Hi guys, how can i read sensor with 10mega ohm cable. thanks…

what do you mean by "10Mega Ohm cable" ? Such a cable wouldn't be a cable, it would be a piece of wood ;-)

if the cable on the picture is the one you're talking about, then it is broken inside ! or did you make the measure between the "signal" part (the inner wire) and the "gnd" part , wich is at least 10MOhm ? But the resistance between the two extremities of the same wire won't be 10MOhm unless it is broken.

what are you trying to measure ? which sensor is it ?

That looks like a wrist (or leg)-stat cable. A wrist-stat is worn when working with static sensitive devices or materials. The resistance in the cable is meant to dissipate (bleed off) the static charge in a way that will not allow a spark, hence the high resistance. Why are you using that cable?

alnath: what do you mean by "10Mega Ohm cable" ? Such a cable wouldn't be a cable, it would be a piece of wood ;-)

if the cable on the picture is the one you're talking about, then it is broken inside ! or did you make the measure between the "signal" part (the inner wire) and the "gnd" part , wich is at least 10MOhm ? But the resistance between the two extremities of the same wire won't be 10MOhm unless it is broken.

what are you trying to measure ? which sensor is it ?

Ahahaha yes big father, this is wood :) My cable Anti-Static Wrist Band. i cant read sensor now

There’s almost no sensor I can imagine that could function at the end of a 10M connection!! But
you never said what sensor anyway, which is kind of important to know.

alnath asked

what are you trying to measure ? which sensor is it ?

And I will add, why that cable?

You need to answer the questions asked if you want help.

groundfungus: That looks like a wrist (or leg)-stat cable. A wrist-stat is worn when working with static sensitive devices or materials. The resistance in the cable is meant to dissipate the static charge in a way that will not allow a spark, hence the high resistance. Why are you using that cable?

Hi groundfungus; this is true i using this cable because i read, human wristband attached or not attached. And using Capacitive Sensing Library.

and @MarkT thank you for answers;

But sensor dont important, maybe temperature sensor maybe , button int doesnt matter. but im using read human capasitive okayy thank you

this is true i using this cable because i read, human wristband attached or not attached. And using Capacitive Sensing Library.

I don't really understand what you're trying to do, but capacitive-touch might not work with a high-resistance ground strap.... Maybe you've found out that it doesn't work...

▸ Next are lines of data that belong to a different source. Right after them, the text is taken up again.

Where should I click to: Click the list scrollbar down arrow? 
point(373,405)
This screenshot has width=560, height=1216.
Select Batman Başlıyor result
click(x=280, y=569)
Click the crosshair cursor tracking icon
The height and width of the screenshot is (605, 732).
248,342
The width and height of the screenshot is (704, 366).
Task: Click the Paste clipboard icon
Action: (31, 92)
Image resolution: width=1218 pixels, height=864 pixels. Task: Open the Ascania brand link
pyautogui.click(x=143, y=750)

But sensor dont important, maybe temperature sensor maybe , button int doesnt matter. but im using read human capasitive okayy thank you

It might matter.... ;)

The way to test a wrist strap is to make a [u]voltage divider[/u] where the "bottom" resistor is the wrist strap and your body in series, and the "top" resistor is equal to, or greater than, the wrist strap & body resistance. Then you need a capacitor filter to filter-out the noise picked-up by your body.

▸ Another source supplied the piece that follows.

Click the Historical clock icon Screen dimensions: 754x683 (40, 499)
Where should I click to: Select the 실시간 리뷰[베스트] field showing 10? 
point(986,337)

BTW - My wrist strap measures 1M and I'm measuring about 5M (highly variable) with a meter-probe in each hand. With the wrist strap in series, the resistance was too high for my meter to measure, until I put some water on my wrist for better contact.

TeslaArduino: Hi groundfungus; this is true i using this cable because i read, human wristband attached or not attached. And using Capacitive Sensing Library.

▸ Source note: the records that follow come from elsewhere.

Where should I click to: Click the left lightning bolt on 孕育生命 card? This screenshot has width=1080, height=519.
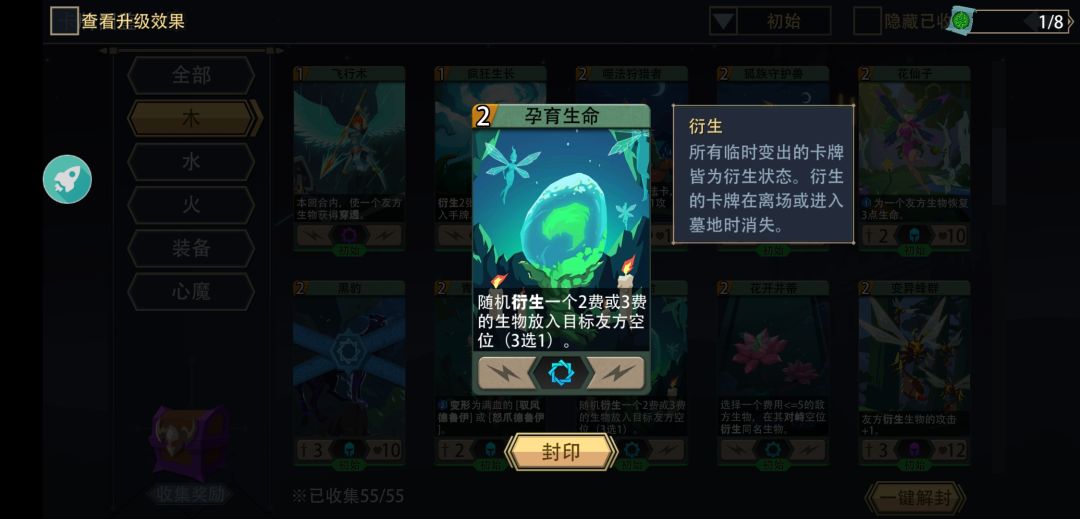pos(503,372)
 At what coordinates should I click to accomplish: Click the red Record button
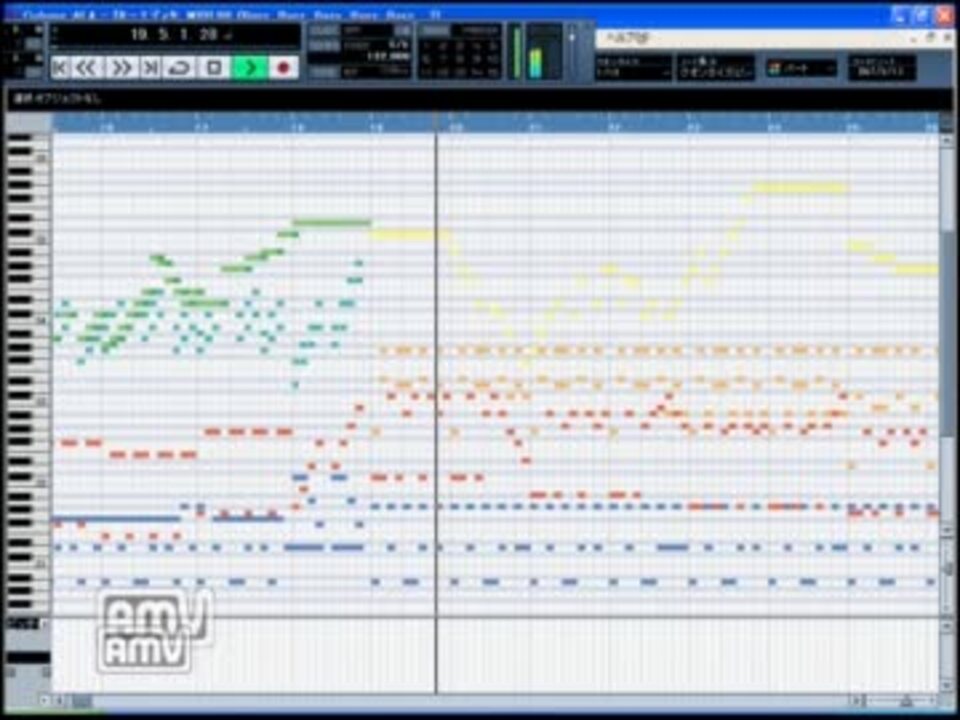coord(283,67)
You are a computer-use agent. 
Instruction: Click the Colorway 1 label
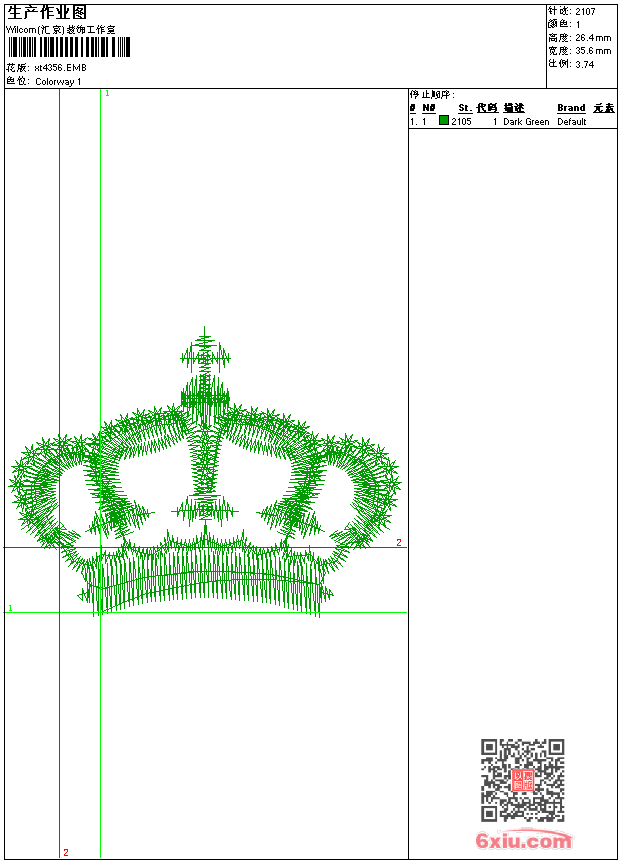[58, 82]

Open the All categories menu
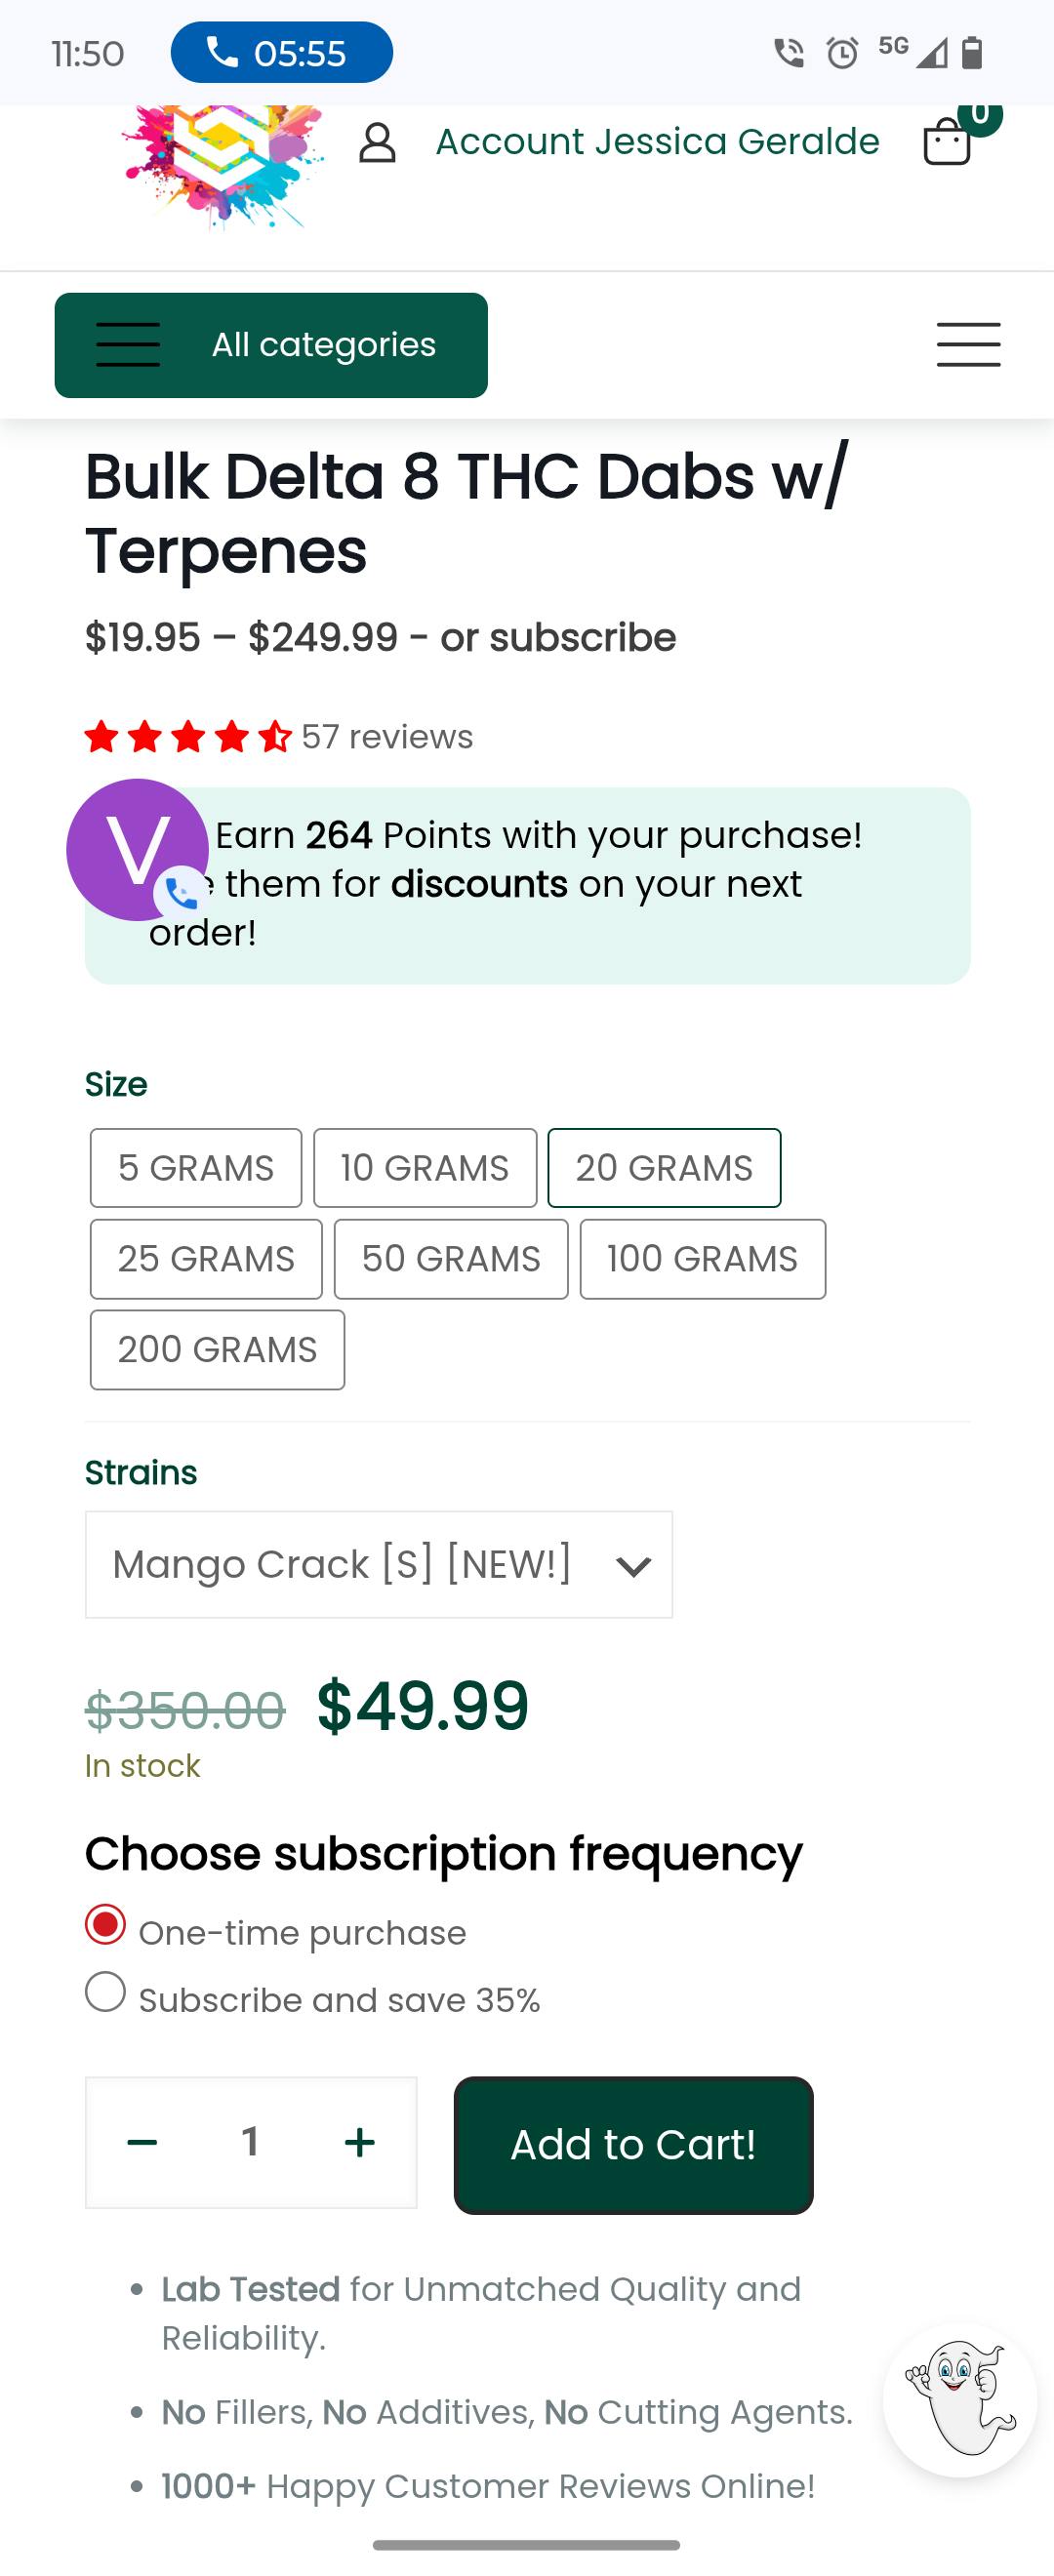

and @MarkT thank you for answers;

But sensor dont important, maybe temperature sensor maybe , button int doesnt matter. but im using read human capasitive okayy thank you

Don't use a 10 Meg cable. Get one that doesn't have a resistor built into it, otherwise it's like trying to watch a movie through a blackout curtain.

That's really the only answer you're going to get.

Thank you all. i cant use 10mohm cable and im right now

Sure you can!

With a high enough voltage, you can force any desired amount of current through the cable.

Use 10 V for every microampere you need.

jremington: Sure you can!

With a high enough voltage, you can force any desired amount of current through the cable.

Use 10 V for every microampere you need.

At least until it fries, arcs over, kills someone, and burns down your house. That might violate some noise ordinance or something in your city and cause you to get fined.

jremington: Sure you can!

With a high enough voltage, you can force any desired amount of current through the cable.

Use 10 V for every microampere you need.

Hi jremington; thank you for answers. can u share circuit? i don't understand. and is it dangerous?

is it dangerous?

Could be, if you use a high enough voltage.

current = voltage/resistance (Ohm's law).

TeslaArduino: Hi jremington; thank you for answers. can u share circuit? i don't understand. and is it dangerous?

Yes it is dangerous. Don't take his joke seriously.